[TEXT BLOCK]

*****

Responding to a court order, Glen Ellyn Elementary District 41 has released emails from leaders of its teachers union that show they were working last spring to create a special committee to vet school board candidates about a year before the April 2017 election.

A DuPage County judge ruled that the emails were public records and ordered the district to turn over the messages to Jeff Cooper, a former school board candidate who filed a lawsuit in June accusing the district of violating state public records laws. Cooper sued after the district denied his request for the emails under the Illinois Freedom of Information Act.

The district also released about 30 pages of the emails Wednesday under a FOIA request filed by the Daily Herald.

Karen Dymit and Brian Bonkowski, then co-presidents of the Glen Ellyn Education Association, sent emails to teachers last April trying to get elected representatives from each of the district's five schools to sit on a political action committee for education, or PACE. Dymit has since retired from the district.

Such committees act as the political arm of teachers unions and are not uncommon.

"The purpose of the committee is to ensure the highest quality of education for the children of our community by attracting and supporting school board members," the GEEA co-presidents wrote the afternoon of April 19. "Members of this committee will help shape the future of our district."

*****

[PROBLEMS AND TASKS]
1. In the article on the District 41 union emails, who were the co-presidents of the Glen Ellyn Education Association when the emails were sent?
2. Reproduce the passage of the article on the District 41 union emails from "Karen Dymit and" to "from the district.".
The material that follows is not needed for this work.

[DATA LINES]
*****

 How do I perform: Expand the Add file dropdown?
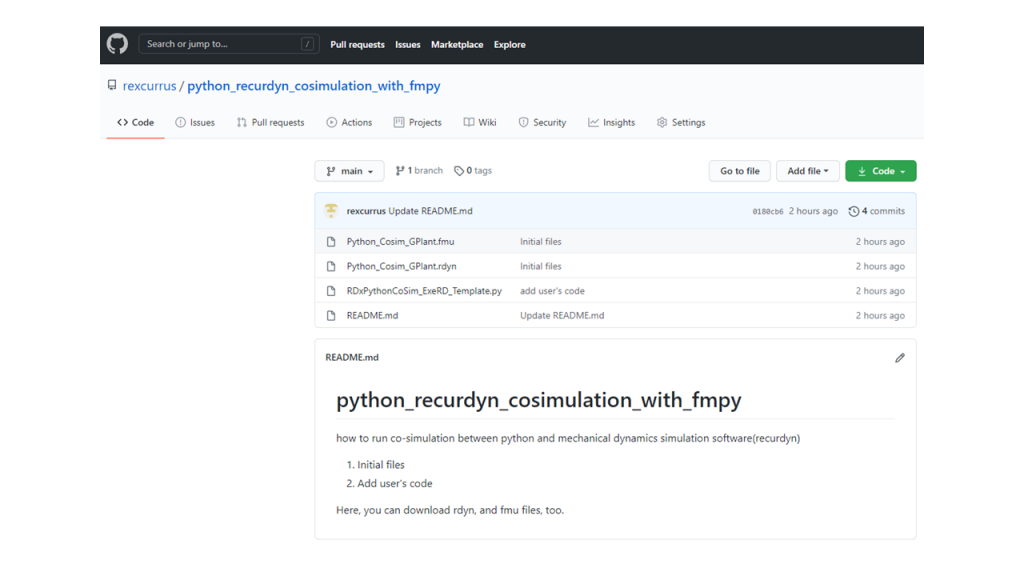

*****

[SOLUTION LIST]
1. Karen Dymit and Brian Bonkowski.

2.
Karen Dymit and Brian Bonkowski, then co-presidents of the Glen Ellyn Education Association, sent emails to teachers last April trying to get elected representatives from each of the district's five schools to sit on a political action committee for education, or PACE. Dymit has since retired from the district.